Element lookup listing:
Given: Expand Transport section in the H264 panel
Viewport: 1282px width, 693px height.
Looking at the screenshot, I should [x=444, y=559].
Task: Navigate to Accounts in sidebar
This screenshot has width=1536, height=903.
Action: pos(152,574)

[What the task asks]:
Can you output every line of the listing above verbatim, without changing a single character?

[Worked answer]:
Given: Expand Transport section in the H264 panel
Viewport: 1282px width, 693px height.
Looking at the screenshot, I should [x=444, y=559].
Task: Navigate to Accounts in sidebar
This screenshot has width=1536, height=903.
Action: pos(152,574)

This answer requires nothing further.